I'll spare you the history of cheesemaking in my area. There are century-old companies still in business. There are classy start-ups.
It seemed like a long, dry spell in the 80s and 90s, though. Cheese was not interesting. Not ambitious. (Somebody come and tell me I'm wrong; I don't mind being corrected.)
But lately we've had an unbelievable spate of newcomers. I mentioned the flurry of new cheesemaking from an established (but not old) company recently. I'm not a cheese historian, so I'm probably botching the story here anyway.
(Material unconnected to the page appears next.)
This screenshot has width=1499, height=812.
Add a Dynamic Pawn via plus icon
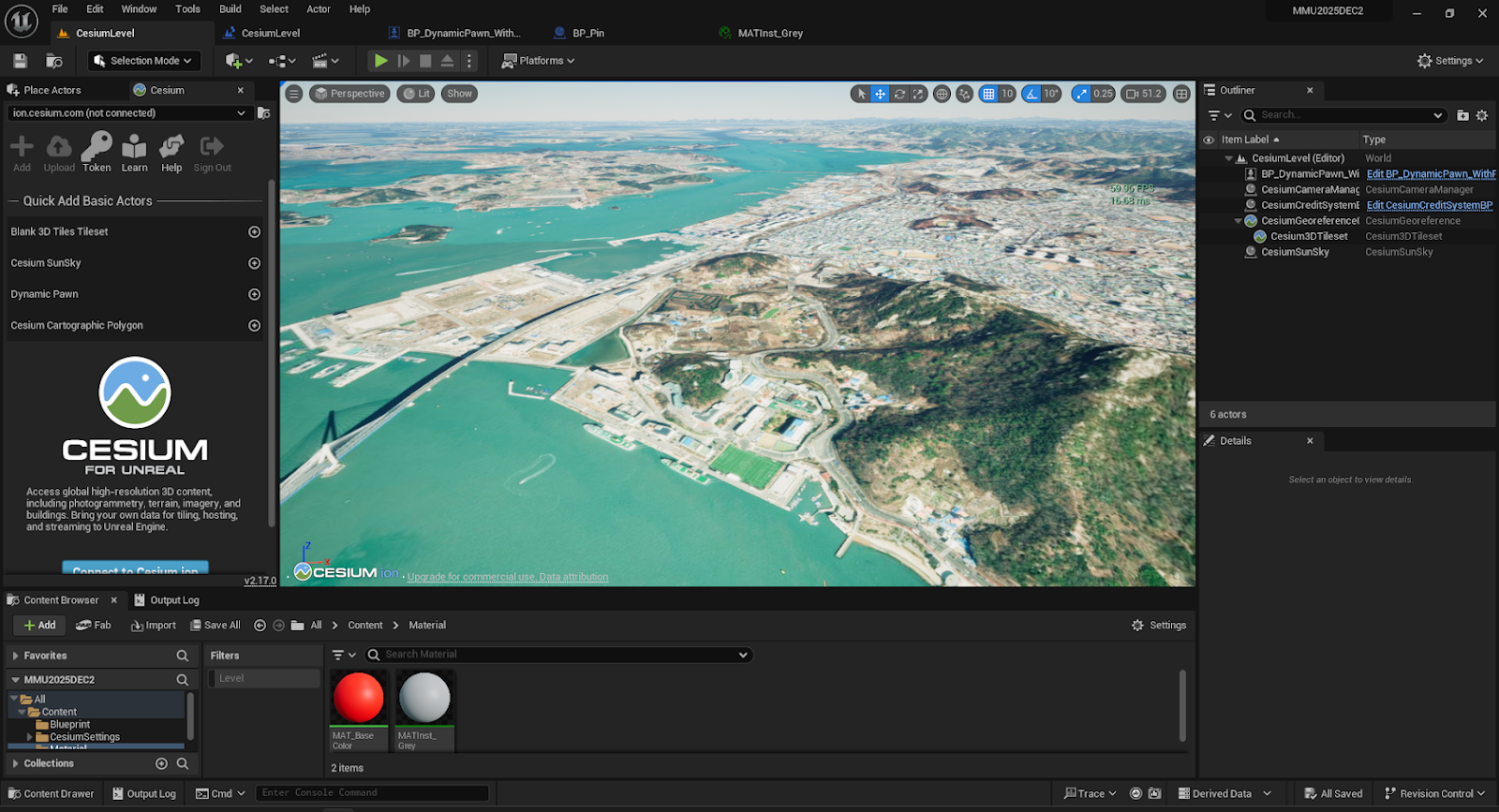pyautogui.click(x=254, y=294)
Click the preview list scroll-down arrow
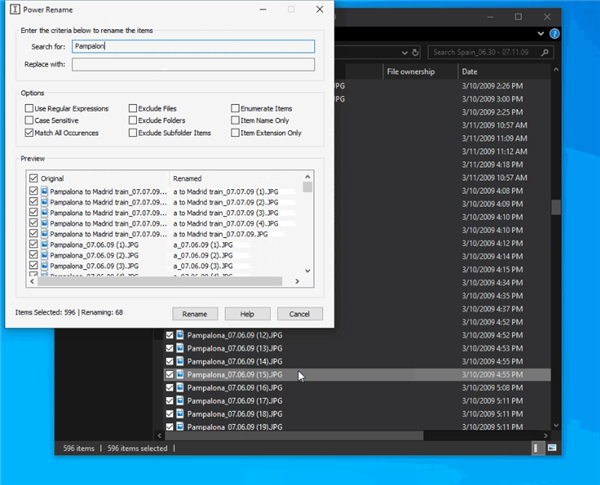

And then, all of a sudden, there's Weirauch Farm and Creamery, making wonderful cow's milk cheeses, and promising sheep's milk cheeses once their herd is sufficiently established and the season is right.
They showed up at the local farmers market last week, and Cranky grabbed this Tomme Fraiche.
I don't speak professional cheese. Let me just say it's semi-firm (a texture my mouth loves), riddled with little eyeholes, and tasting salty and tangy. It's mild (and not stinky) but it makes its presence known. A very adaptable cheese. We adapted it to a picnic. The rind is edible, and a little goes a long way.
It may be made in America, but this is not American cheese.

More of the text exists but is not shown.